One way to obtain Pandas DataFrames (other than reading them from file or database) is by manually creating them, as in the example below. Creating such small toy examples is useful for studying the exact behavior of API methods or our own tooling.

In [None]:
transaction_df = pd.DataFrame({
    'amount': [42., 100., 999.],
    'from': ['bob', 'alice', 'bob'],
    'to': ['alice', 'bob', 'alice']
})
transaction_df

Below are some examples of commonly used methods from the Pandas DataFrame API with prompts to study the API docs. In this context, "study" doesn't mean you should fully understand and master these API methods. "Studying" in this sense is more of an invitation to start thinking about how these methods internally work, how Pandas as a toolset is constructed, and how you could create your own tools using similar constructs.

## Selection and Transformation

The following statement selects all transactions with 'alice' as recipient and adds a column that doubles the transaction amount.

In [None]:
(
    transaction_df
    .loc[lambda df: df['to'] == 'alice']  # 1
    .assign(mod_amount=lambda df: df['amount'] * 2)  # 2
)

Study the [API documentation for `.loc[]`](https://pandas.pydata.org/pandas-docs/stable/reference/api/pandas.DataFrame.loc.html), and the [API documentation for `.assign()`](https://pandas.pydata.org/pandas-docs/stable/reference/api/pandas.DataFrame.assign.html).

- What _is_ `loc[]` exactly? Is it a method or function?
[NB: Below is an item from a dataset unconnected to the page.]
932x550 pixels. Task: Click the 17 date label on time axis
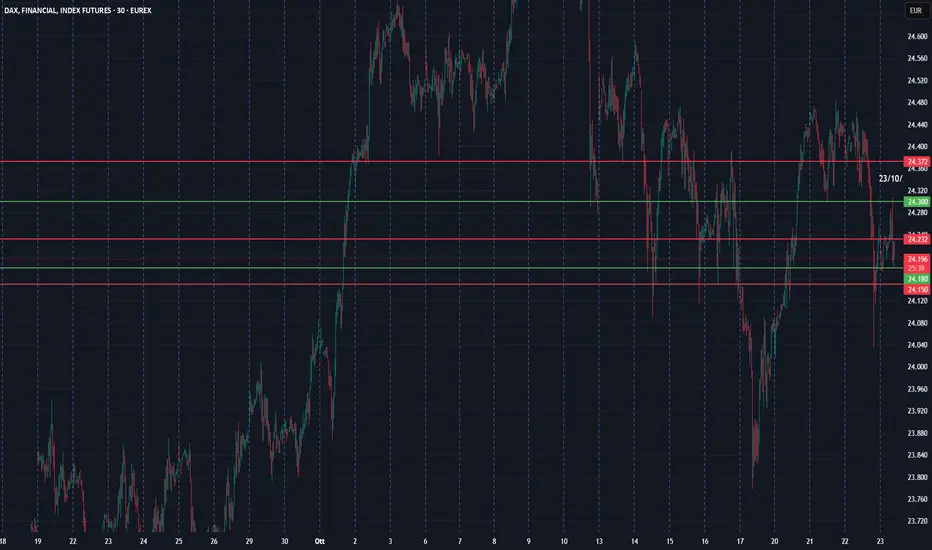click(740, 541)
Something else entirely?
- How does it handle the statements that are passed to these square brackets?
- How does it have access to the DataFrame's data?
- What is this `lambda` expression?
- What is the `df` within the `lambda` expression?
- Is the original `transaction_df` DataFrame modified by the above statement?

Again, the prompt is not to provide an answer to these questions, but to prepare you for the content of this tutorial.

## Grouping and Aggregating

In [None]:
for recipient, recipient_df in transaction_df.groupby('to'):
    print(f'{recipient} received a total sum of {recipient_df["amount"].sum()}')

In [None]:
transaction_df.groupby('to').sum()

Study the [API documentation for `.groupby()`](https://pandas.pydata.org/pandas-docs/stable/reference/api/pandas.DataFrame.groupby.html).

- What is the result of calling `groupby()` on the DataFrame? What is being returned?
- How is it possible that we can use that result in a `for ... in` loop?
- How is the `sum()` aggregation created?

## Pipelines

In [None]:
def select_amounts_greater_than(transaction_df, amount=100):
    return transaction_df.loc[lambda df: df['amount'] > amount]

transaction_df.pipe(select_amounts_greater_than, amount=99)

Study the [API documentation for `.pipe()`](https://pandas.pydata.org/pandas-docs/stable/reference/api/pandas.DataFrame.pipe.html).

- What is being passed as the first argument to `pipe()`?
- What object or method or function is actually calling the `select_amounts_greater_than()` function?
- What is being returned by `pipe()`?